Quattordici titoli per il cartellone lirico sinfonico. Intanto il sindaco Canelli rassicura: «Nessuna apocalisse, il teatro sta andando avanti»

Sarà il Rigoletto di Verdi a inaugurare la nuova stagione del Teatro Coccia, venerdì 5 ottobre. La prima opera della trilogia verdiana che in un anno solare sarà messa in scena a Novara, a cominciare dal Rigoletto, appunto, per proseguire con La Traviata, che chiuderà la stagione, e per finire con Il trovatore che inaugurerà la stagione 2019/2020.

E poi La cambiale di matrimonio e il Mosè in Egitto, in occasione dell’anno rossiniano che celebra i 150 anni dalla morte del compositore pesarese, The Beggar’s Opera, con la regia di Robert Carsen, uno dei nomi più celebri a livello internazionale, Gianni Schicchi, unico titolo pucciniano, Le Nozze di Figaro di Mozart e Fantasio – Fortunio, l’opera contemporanea.

Insomma, quello che si prospetta è un cartellone lirico audace, che si differenzia da quelli precedenti arricchendosi di titoli innovativi, a cui il pubblico novarese non è certo avvezzo, ma che si mostra di altissimo livello. Anche il calendario è impegnativo, tanto che si passa da cinque a otto opere: «Sono tutti titoli coprodotti – ha dichiarato Matteo Beltrami, direttore musicale e direttore artistico pro tempore del Coccia durante la presentazione di oggi – che significa abbattere i costi e, soprattutto, che le nostre opere diventano interessanti».

Rigoletto avrà come protagonista Roberto De Candia, al suo debutto in un melodramma; la regia sarò affidata a Paolo Gavazzeni e Piero Maranghi che tornano a Novara per la terza volta, dopo Aida e Delitto e Dovere.

The Beggar’s Opera è sicuramente il titolo più “eroico” di tutto il cartellone: «Risale al 1728 – ha spiegato il maestro Beltrami – ed è la rappresentazione di musiche satiriche popolari. Siamo gli unici in Italia, oltre la teatro di Pisa, coproduttore dell’opera, ad aver portato in Italia questo titolo.  Inoltre avere qui la regia di Carsen, è il risultato più importante che potessimo raggiungere in questa stagione».

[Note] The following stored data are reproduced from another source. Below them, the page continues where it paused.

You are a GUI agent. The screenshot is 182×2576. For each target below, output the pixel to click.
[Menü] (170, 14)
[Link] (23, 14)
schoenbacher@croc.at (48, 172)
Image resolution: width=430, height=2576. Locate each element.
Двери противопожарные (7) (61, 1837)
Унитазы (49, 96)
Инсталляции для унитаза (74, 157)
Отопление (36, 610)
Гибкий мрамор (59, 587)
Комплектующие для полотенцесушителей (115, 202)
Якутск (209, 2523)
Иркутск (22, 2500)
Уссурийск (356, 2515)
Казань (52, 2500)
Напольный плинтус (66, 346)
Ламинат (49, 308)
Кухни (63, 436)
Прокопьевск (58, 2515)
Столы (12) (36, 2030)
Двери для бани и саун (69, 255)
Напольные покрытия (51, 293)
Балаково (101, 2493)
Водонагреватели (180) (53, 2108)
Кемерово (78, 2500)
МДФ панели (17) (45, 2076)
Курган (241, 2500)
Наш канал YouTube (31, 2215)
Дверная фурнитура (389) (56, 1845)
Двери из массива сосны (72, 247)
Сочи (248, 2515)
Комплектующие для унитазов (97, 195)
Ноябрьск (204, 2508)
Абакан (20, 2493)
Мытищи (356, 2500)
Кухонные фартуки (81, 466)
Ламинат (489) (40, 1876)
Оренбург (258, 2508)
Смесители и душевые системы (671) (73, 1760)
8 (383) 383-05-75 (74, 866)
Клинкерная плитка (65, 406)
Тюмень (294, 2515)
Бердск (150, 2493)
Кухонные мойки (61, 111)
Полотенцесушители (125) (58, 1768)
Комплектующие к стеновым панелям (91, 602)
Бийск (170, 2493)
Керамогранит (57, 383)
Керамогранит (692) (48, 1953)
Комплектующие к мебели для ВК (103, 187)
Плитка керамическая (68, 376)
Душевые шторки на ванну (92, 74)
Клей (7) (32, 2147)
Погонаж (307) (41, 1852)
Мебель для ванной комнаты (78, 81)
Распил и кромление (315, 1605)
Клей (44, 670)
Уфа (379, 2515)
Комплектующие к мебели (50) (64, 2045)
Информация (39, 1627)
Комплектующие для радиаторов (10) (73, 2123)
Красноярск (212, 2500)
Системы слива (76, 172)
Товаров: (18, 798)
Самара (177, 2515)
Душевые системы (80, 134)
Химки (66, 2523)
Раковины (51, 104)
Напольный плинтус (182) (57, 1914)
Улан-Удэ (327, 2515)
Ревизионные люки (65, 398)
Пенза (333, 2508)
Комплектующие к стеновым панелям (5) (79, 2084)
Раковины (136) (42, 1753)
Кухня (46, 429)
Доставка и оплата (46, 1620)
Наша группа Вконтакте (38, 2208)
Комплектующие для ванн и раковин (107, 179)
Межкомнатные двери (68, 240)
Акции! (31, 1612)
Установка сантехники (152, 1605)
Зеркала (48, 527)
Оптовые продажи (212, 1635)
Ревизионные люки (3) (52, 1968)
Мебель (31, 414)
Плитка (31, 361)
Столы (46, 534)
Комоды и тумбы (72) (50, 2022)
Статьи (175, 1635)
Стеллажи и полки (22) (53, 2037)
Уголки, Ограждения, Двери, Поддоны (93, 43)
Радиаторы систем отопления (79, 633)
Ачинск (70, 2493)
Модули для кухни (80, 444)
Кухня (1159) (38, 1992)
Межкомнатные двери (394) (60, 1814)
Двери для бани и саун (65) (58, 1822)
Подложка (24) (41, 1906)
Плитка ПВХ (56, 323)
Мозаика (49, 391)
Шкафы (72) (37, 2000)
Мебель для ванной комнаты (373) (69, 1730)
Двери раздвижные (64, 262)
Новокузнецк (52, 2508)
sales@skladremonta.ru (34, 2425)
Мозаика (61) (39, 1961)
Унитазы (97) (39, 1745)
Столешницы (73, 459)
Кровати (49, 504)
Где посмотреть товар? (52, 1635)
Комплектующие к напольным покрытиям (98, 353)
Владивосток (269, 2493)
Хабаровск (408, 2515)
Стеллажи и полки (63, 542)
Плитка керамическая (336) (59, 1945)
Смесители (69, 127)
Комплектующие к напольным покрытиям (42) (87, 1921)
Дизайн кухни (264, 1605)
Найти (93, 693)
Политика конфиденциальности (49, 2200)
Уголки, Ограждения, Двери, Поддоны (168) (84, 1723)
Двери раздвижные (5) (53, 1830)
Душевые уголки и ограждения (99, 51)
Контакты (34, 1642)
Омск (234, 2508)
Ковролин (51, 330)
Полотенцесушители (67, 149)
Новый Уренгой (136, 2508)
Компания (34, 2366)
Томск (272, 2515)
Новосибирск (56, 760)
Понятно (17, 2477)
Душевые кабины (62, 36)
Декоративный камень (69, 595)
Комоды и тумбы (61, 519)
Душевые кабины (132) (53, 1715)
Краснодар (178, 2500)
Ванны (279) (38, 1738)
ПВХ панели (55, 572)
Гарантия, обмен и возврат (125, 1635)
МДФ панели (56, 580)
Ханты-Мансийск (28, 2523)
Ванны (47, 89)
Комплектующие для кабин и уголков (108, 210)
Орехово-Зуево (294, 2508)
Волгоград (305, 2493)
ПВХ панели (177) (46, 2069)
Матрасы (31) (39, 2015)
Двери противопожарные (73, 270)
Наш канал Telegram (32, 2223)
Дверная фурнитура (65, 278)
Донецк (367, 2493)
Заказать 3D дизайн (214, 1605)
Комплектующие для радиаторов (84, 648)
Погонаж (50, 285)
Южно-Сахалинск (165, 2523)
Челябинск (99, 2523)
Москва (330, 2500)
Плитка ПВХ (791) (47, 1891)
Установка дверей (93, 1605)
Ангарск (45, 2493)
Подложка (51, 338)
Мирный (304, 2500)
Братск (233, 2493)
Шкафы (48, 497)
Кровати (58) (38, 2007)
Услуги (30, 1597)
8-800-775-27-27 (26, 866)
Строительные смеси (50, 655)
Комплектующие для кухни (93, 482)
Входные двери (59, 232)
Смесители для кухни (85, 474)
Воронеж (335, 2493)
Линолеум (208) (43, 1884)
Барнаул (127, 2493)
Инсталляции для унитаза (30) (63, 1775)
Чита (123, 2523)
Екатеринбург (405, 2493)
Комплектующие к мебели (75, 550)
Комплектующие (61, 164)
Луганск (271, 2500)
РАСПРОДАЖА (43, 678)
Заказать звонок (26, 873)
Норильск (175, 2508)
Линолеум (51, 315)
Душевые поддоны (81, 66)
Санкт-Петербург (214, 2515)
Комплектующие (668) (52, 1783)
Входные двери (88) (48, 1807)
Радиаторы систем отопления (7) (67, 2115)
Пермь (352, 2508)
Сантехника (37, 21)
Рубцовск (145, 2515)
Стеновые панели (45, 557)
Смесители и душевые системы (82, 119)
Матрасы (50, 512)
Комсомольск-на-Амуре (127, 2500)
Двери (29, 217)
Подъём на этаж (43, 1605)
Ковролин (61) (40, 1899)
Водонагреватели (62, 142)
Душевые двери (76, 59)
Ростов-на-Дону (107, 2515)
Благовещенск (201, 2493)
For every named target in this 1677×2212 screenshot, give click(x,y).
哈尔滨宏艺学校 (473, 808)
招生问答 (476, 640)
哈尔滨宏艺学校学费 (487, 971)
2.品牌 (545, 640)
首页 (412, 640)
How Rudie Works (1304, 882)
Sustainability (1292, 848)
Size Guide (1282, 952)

Il Mosè di Rossini manca da Novara dal 1861 mentre Gianni Schicchi darà l’opportunità alle giovani voci dell’Accademia di canto, novità della nuova stagione, di debuttare in un’opera. Le scenografie e i costumi saranno realizzate in collaborazione con due realtà del territorio che operano nel sociale: la Falegnameria di Novara e la Cooperativa Emmaus. Infine Fantasio – Fortunio sarà messo in scena in contemporanea con il Bartok Operafesztival; sul palco l’orchestra di stato ungherese.

Gli appuntamenti di sinfonica arrivano a sei, visto il successo di pubblico ottenuto nella passata edizione: debutteranno il 23 settembre con Who’s Carlo Coccia? con l’orchestra del conservatorio Cantelli diretta da Gianna Fratta. Una data che dovrebbe rappresentare la finale del Festival dei Maestri di cappella «per il quale  – ha spiegato Beltrami – abbiamo chiesto il finanziamento al Fus, ma siamo ancora in attesa di una risposta. Se tutto andrà come previsto, il festival si svolgerà dal 16 al 23 settembre, in caso contrario apriremo comunque con la stagione sinfonica».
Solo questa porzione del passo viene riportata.